*Aim of the exercise*.
All records that follow are to be restated exactly.

* * * * * * * * *

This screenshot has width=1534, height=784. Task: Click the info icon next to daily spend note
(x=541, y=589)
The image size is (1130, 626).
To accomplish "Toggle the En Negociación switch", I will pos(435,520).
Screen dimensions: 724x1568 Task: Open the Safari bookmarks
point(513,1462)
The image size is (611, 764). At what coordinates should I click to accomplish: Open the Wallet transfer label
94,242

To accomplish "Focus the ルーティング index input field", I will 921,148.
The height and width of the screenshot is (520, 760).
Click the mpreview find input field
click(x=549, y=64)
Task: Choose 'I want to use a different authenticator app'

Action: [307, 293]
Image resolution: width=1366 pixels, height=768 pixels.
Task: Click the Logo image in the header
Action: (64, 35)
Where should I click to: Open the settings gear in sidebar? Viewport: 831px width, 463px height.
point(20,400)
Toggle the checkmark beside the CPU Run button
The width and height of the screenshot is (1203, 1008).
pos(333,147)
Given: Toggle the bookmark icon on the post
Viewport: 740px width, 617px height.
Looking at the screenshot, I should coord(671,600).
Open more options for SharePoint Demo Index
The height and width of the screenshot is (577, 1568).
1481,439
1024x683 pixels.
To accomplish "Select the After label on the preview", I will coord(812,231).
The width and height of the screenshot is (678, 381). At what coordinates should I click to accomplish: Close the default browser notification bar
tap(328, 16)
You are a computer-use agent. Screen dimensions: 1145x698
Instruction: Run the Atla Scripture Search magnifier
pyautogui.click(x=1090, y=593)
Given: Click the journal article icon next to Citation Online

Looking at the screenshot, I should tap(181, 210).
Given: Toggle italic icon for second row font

* * * * * * * * *

*Answer to this exercise*.
This screenshot has width=1534, height=784. Task: Click the info icon next to daily spend note
(x=541, y=589)
The image size is (1130, 626).
To accomplish "Toggle the En Negociación switch", I will pos(435,520).
Screen dimensions: 724x1568 Task: Open the Safari bookmarks
point(513,1462)
The image size is (611, 764). At what coordinates should I click to accomplish: Open the Wallet transfer label
94,242

To accomplish "Focus the ルーティング index input field", I will 921,148.
The height and width of the screenshot is (520, 760).
Click the mpreview find input field
click(x=549, y=64)
Task: Choose 'I want to use a different authenticator app'

Action: [307, 293]
Image resolution: width=1366 pixels, height=768 pixels.
Task: Click the Logo image in the header
Action: (64, 35)
Where should I click to: Open the settings gear in sidebar? Viewport: 831px width, 463px height.
point(20,400)
Toggle the checkmark beside the CPU Run button
The width and height of the screenshot is (1203, 1008).
pos(333,147)
Given: Toggle the bookmark icon on the post
Viewport: 740px width, 617px height.
Looking at the screenshot, I should coord(671,600).
Open more options for SharePoint Demo Index
The height and width of the screenshot is (577, 1568).
1481,439
1024x683 pixels.
To accomplish "Select the After label on the preview", I will coord(812,231).
The width and height of the screenshot is (678, 381). At what coordinates should I click to accomplish: Close the default browser notification bar
tap(328, 16)
You are a computer-use agent. Screen dimensions: 1145x698
Instruction: Run the Atla Scripture Search magnifier
pyautogui.click(x=1090, y=593)
Given: Click the journal article icon next to Citation Online

Looking at the screenshot, I should tap(181, 210).
Given: Toggle italic icon for second row font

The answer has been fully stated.